“Selo” Başkan, Sevgili Kardeşim,
Öncelikle, bu açıklamayı yapmanız gerekiyordu ve siz bunu gecikmeden, yine kendinize yakışır bir duruşla yaptınız. En çok da sizi eleştiren, gerektiğinde en sert sözleri söylemekten çekinmeyen bir arkadaşınız olarak sizi yürekten tebrik ediyorum. Çünkü bu açıklama, hem hakkaniyetin hem de siyasi olgunluğun gereğiydi.
Dokuz yıldır hukuksuz ve izahı olmayan bir tecrit altında tutulurken, sizin adınıza konuşulmaması gereken sözlerin size mal edilmesi kabul edilir bir durum değildi. Bunu en yüksek sesle dile getirmek, sadece sizin değil, sizinle omuz omuza yürüyen milyonlarca insanın hakkıydı. Siz de bu hakkı teslim ettiniz.
Sizin duruşunuzun ne olduğunu hepimiz biliriz:
Başı dik girdiniz, başı dik çıkacaksınız. Kimilerinin yönlendirmesiyle veya Devletin aygıtlarının tuzağına düşmeyecek kadar halkımız nezdinde kıymetli olduğunuzu bilmelisiniz.

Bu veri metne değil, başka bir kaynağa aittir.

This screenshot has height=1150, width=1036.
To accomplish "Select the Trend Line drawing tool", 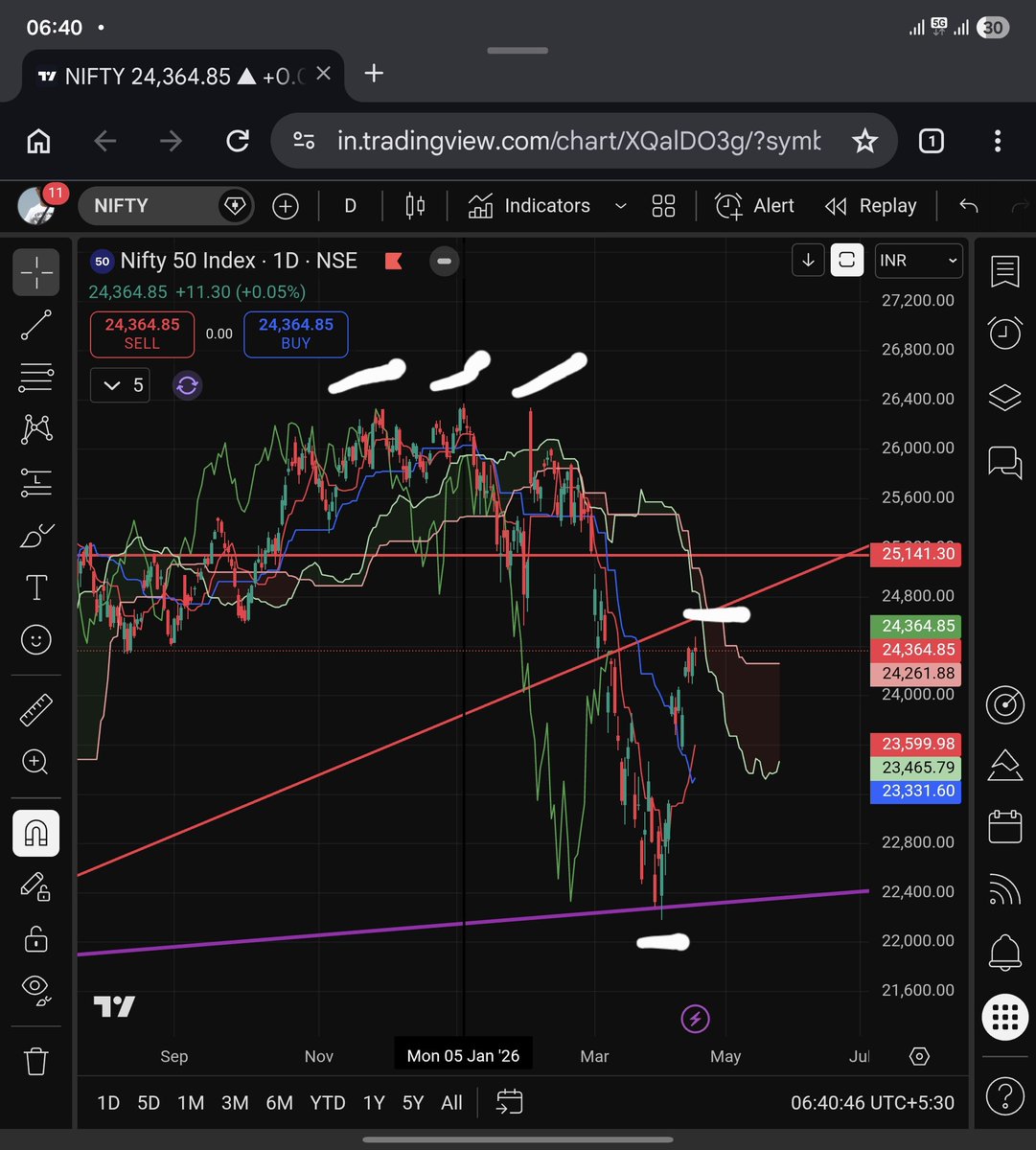I will [35, 325].
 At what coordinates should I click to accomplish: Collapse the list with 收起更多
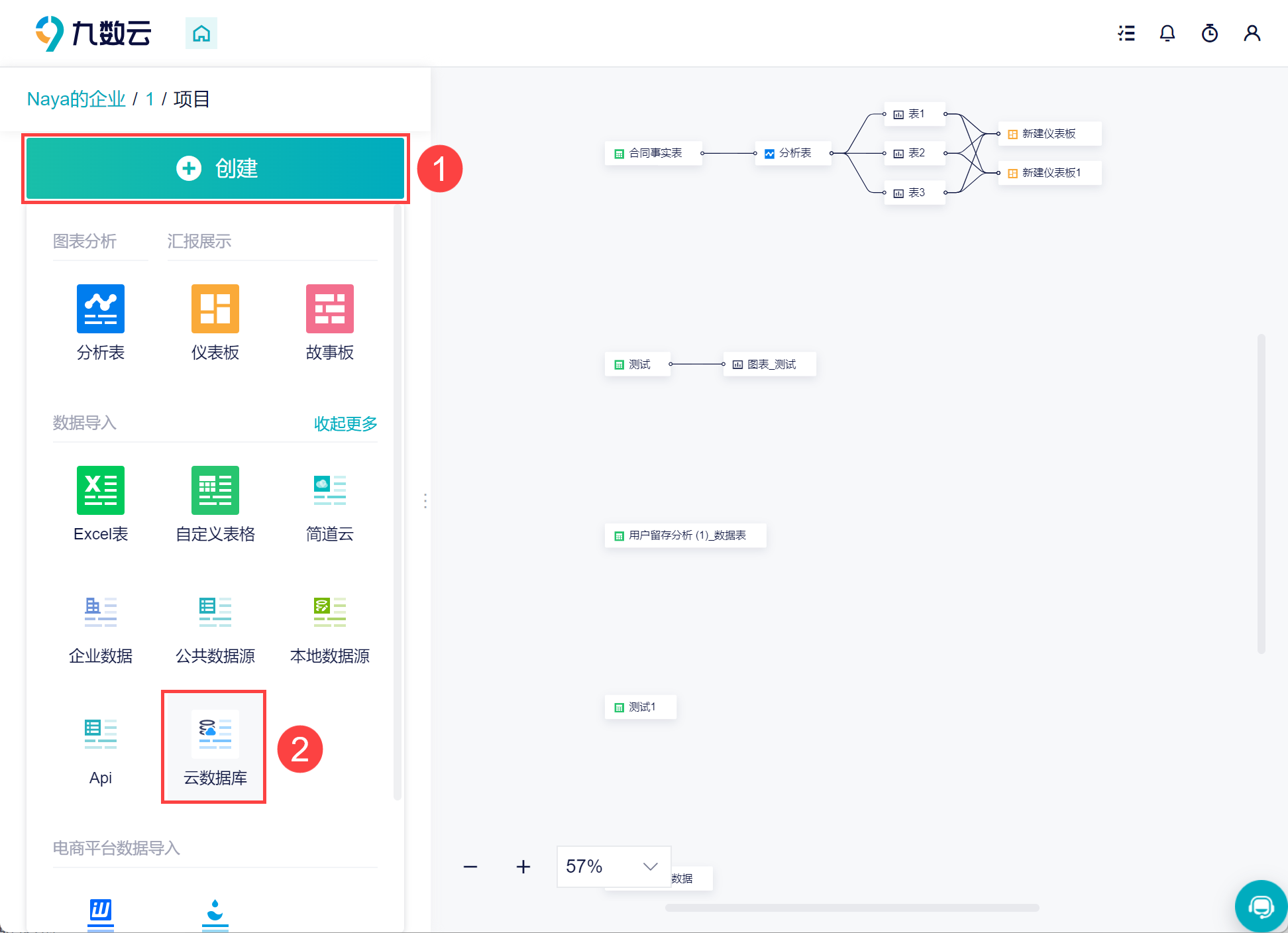[345, 423]
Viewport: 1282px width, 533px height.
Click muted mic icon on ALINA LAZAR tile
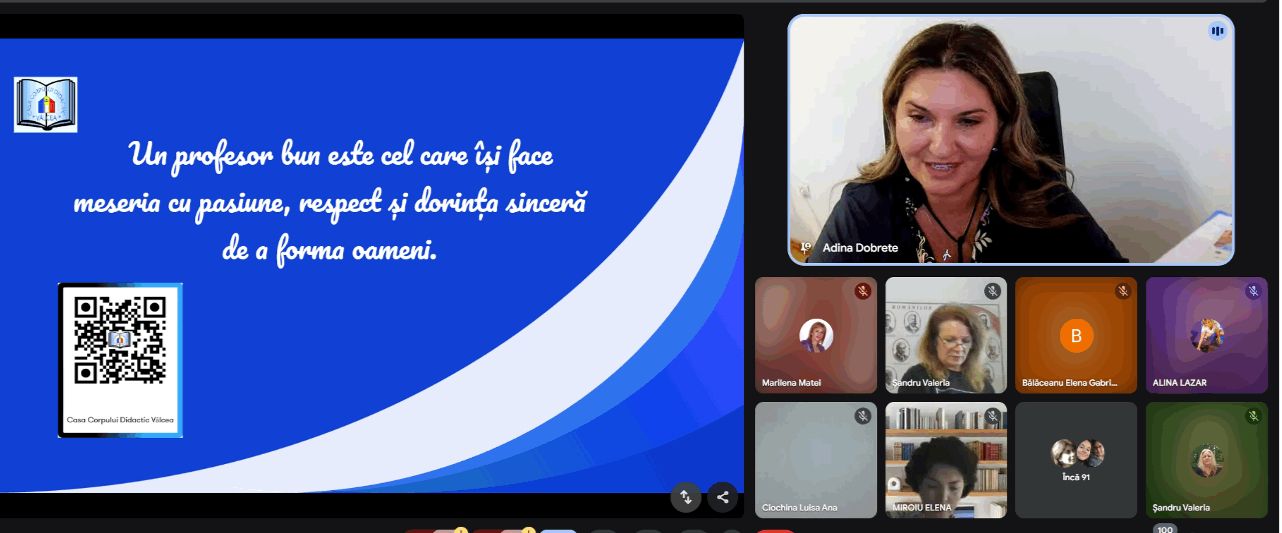point(1252,291)
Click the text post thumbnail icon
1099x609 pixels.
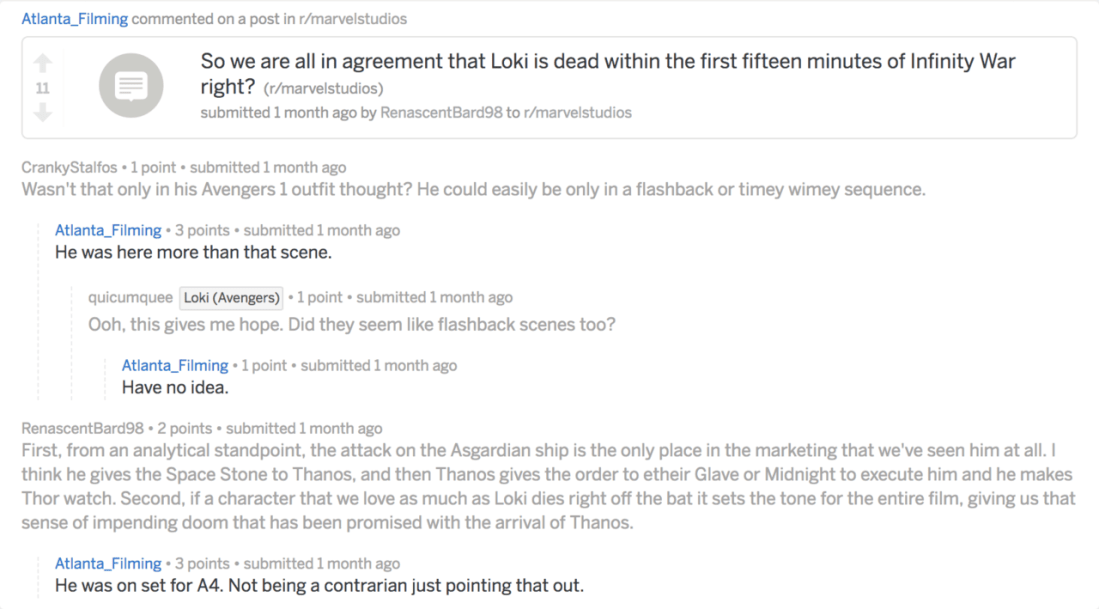click(130, 88)
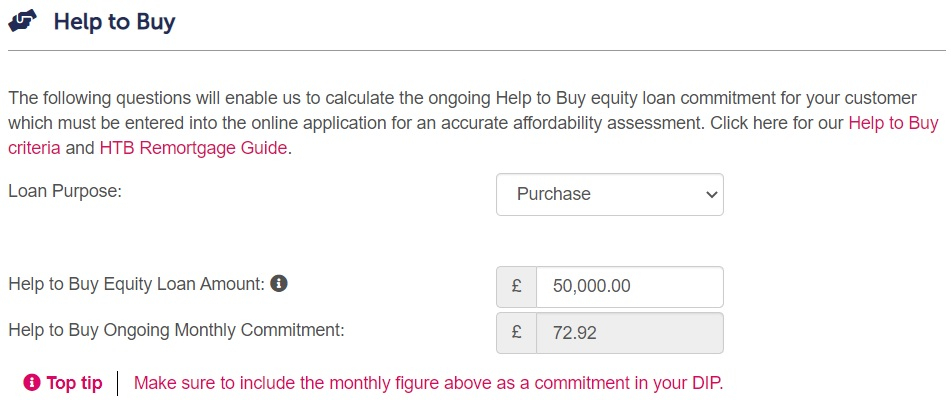This screenshot has width=951, height=400.
Task: Click the greyed Monthly Commitment field showing 72.92
Action: click(630, 333)
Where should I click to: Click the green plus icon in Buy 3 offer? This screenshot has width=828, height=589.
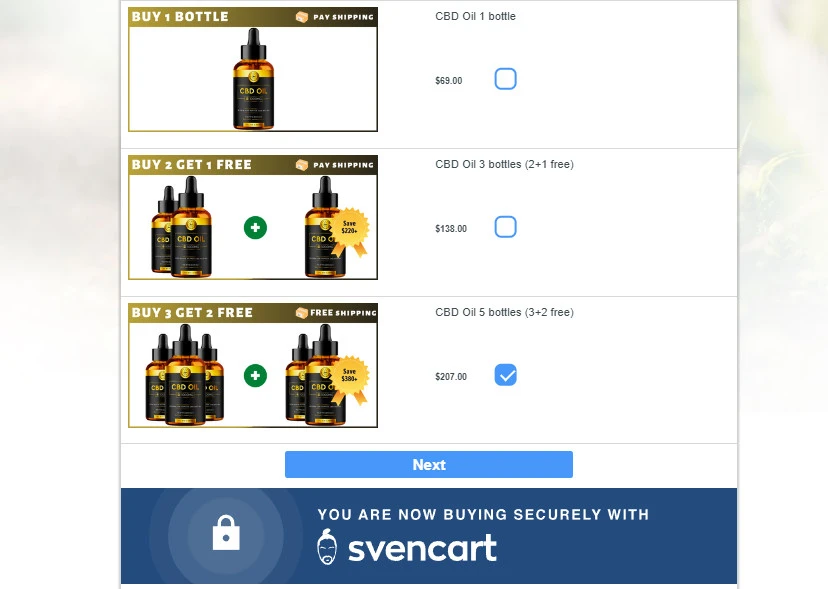point(256,376)
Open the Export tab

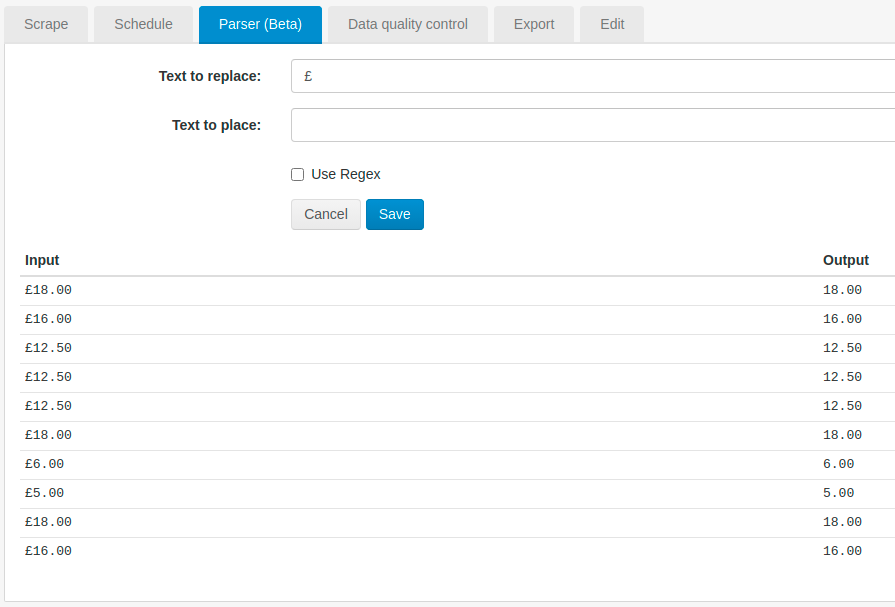coord(533,24)
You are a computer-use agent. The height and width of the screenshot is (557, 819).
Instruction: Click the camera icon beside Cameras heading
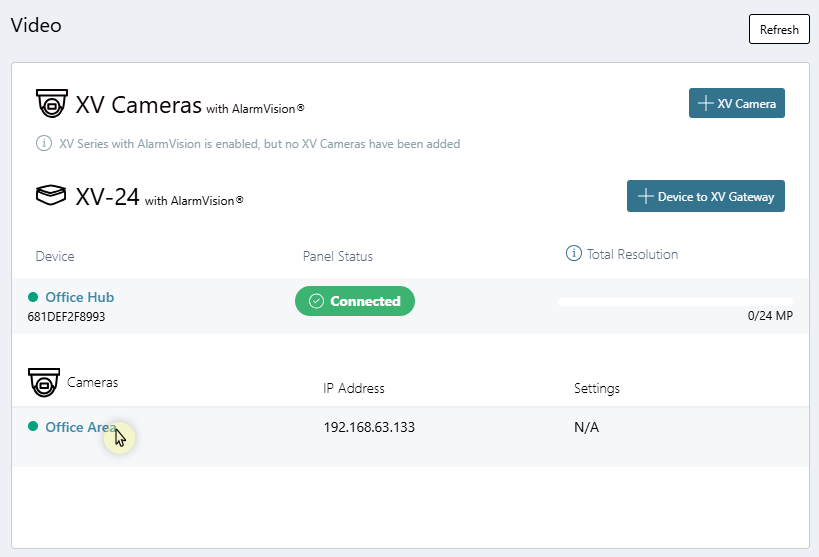coord(44,383)
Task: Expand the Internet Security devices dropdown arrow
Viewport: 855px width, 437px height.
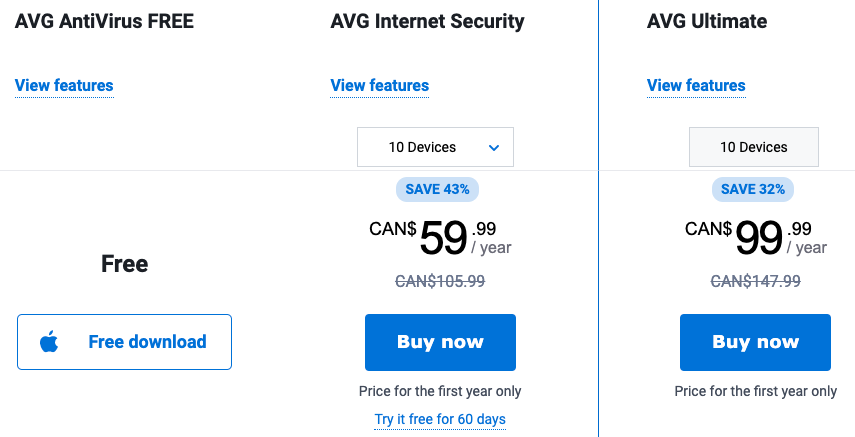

Bugün de aynı iradeyi, aynı netliği gösterdiniz. Bu açıklamanız sadece sizi değil, sizin adınıza yıllardır samimiyetle mücadele eden herkesi de rahatlattı. Çünkü sizin sesiniz varken, kimsenin sizin adınıza konuşmaya, sizi kullanmaya ya da sizin üzerinizden bir zemin inşa etmeye izin vermeyiniz. Bu bizleri üzer. Zaman zaman hatalar yapılsa bile sizinde halkımızı ve bizleri üzmeye hakkınız yoktur.
Hapishanede olmanın getirdiği dezavantajları fırsata çevirip çarpıtma, manipülasyon veya suistimal üretmeyi alışkanlık haline getirenlere en güzel cevabı verdiniz. Bu, hem gerekliydi hem de geç kalınmış bir temizlikti.
Siyasetçi ve avukat sınıfından bazılarıyla görüşmeme kararınız da son derece yerindedir. Çünkü kimselerin sizin onurunuzu ve sözünüzü kendi hesabına mal etmesine ve küçük hesaplar peşinde koşmasına izin vermeyin.
Ben bir kardeşiniz olarak, doğru bildiğini tüm baskılara rağmen söyleyen biri olarak, bu açıklamanızı tüm içtenliğimle destekliyorum.
Sözünüz yerine ulaştı sevgili Başkan.
Duruşunuza, samimiyetinize ve cesaretinize selam olsun.